Donald R. Green, a 79-year-old retired Navy chief in Bremerton, Washington, says TriCare for Life (TFL) is saving him and his wife a combined $250 a month in health insurance premiums.
Rosie McVeigh of Long Beach, Mississippi, the widow of a retired Air Force master sergeant, figures she now saves $1,300 a year on Medicare supplemental premiums, which for her is a "big chunk of money."
And just like her former Blue Cross/Blue Shield supplement, premium-free TFL is picking up whatever healthcare costs Medicare won't pay, McVeigh says. Not only is she satisfied but her doctors are as well.
"When I told them I am now on TriCare for Life, no one had a problem. They just made a copy of my military ID," said McVeigh. Except for claims being processed "weeks slower" than she experienced with Blue Cross/Blue Shield, McVeigh said she could not be more pleased.
TriCare officials say the positive experiences of Green and McVeigh are representative of the TFL program since it was launched in October 2001. But the launch also had plenty of flaws, caused by computer programming and benefit-- eligibility problems, which have frustrated many TFL users.
By February, however, those problems had been identified, discussed with the press and beneficiary representatives, and were being corrected.
In late January, TFL was bouncing three of every ten claims filed on behalf of elderly beneficiaries. Two weeks later, more than 200,000 previously denied claims had been reprocessed for payment, dropping the claims-- denial rate of 30% down to 23%, said Thomas Carrato, executive director of the TriCare Management Activity.
"We had hoped [the start] would be a flawless execution but it has not been," said Carrato. Still, he said, computer glitches were being corrected, many elderly were having their "other health insurance" obstacle removed with a phone call, and most users were finding TFL to be "an absolutely wonderful benefit." Carrato, a retired rear admiral who had been TriCare's operations chief through part of the Clinton administration, said TFL has made a huge difference in the medical system's relationship with elderly beneficiaries.

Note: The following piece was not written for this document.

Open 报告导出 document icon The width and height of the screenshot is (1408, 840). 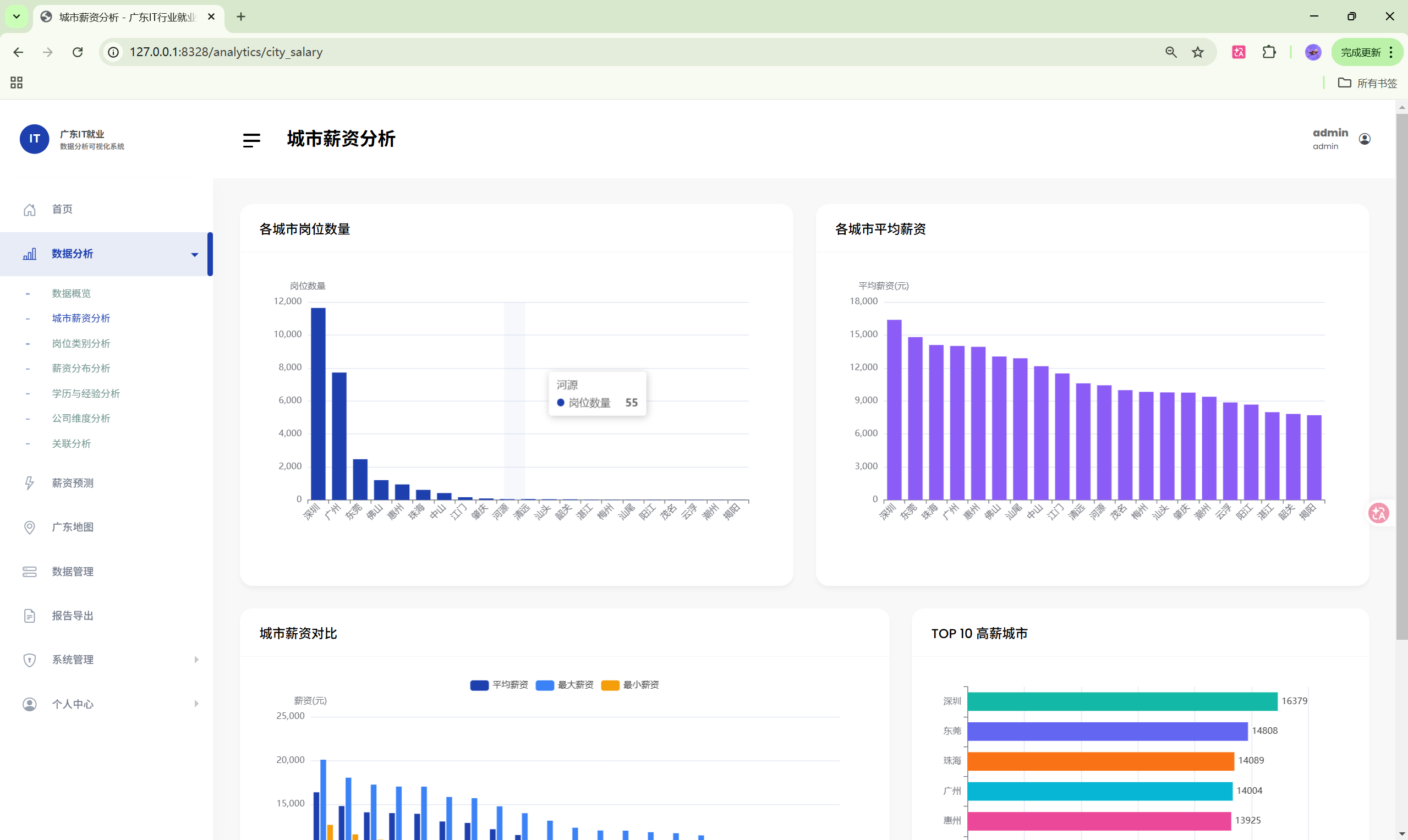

"It's night and day," he said. Before TFL, seniors faced limited space-available care at military treatment facilities and select access to a TriCare Senior Prime demonstration. Otherwise, they were on their own.
By March, however, Medicare healthcare providers across the country had filed more than eight million claims from TFL users. Medicare routinely pays its share and then passes on the unpaid balance to TFL claim processors.
But three major problems were to blame for more than two million TFL claims being denied between last October and March. First came a names glitch discovered last fall. The Defense Manpower Data Center had left 195,000 TFL beneficiaries, 13% of all eligible, off the list of qualified beneficiaries sent to Medicare. The oversight was corrected by December, but the forgotten beneficiaries had to refile claims with TFL to ensure their doctors got paid.
The second problem centered on other health insurance. By law, other health insurance must be billed as second payer to Medicare before TFL. But only 60% of survey forms were returned, and half of those failed to indicate if the beneficiary would be dropping their Medigap coverage. By February, more than a million TFL claims had been denied because Medicare or TFL records showed patients still had other health insurance. To ease the backlog, TFL claim processors began accepting the word of beneficiaries over the phone on whether they had dropped their old insurance. The problem will self-- correct over time as TFL builds an "other health insurance" data file, said Carrato.
The third problem was expired identification cards. Through January, more than 160,000 TFL claims from 65,000 dependents and survivors had been denied because the Defense Enrollment Eligibility Reporting System showed they lacked current IDs. When the magnitude of the problem became known in February, TriCare officials took the unusual step of automatically reprocessing and paying all claims denied previously for expired IDs. The process for correcting the problem, said Carrato, can start with a call to TFL, at (888) DOD-LIFE (363-5433).
Despite start-up problems, said Dr. William Winkenwerder Jr., the new Assistant Secretary of Defense for Health Affairs, TFL is "the best benefit for seniors in this country." He and Carrato traveled together to stateside bases. The feedback from beneficiaries at each stop was that TFL was working "very well," said Winkenwerder. Combined with the mail-order TriCare Senior Pharmacy Plan begun last April, TFL is sharply lowering out-of-pocket medical costs for service elderly, he said.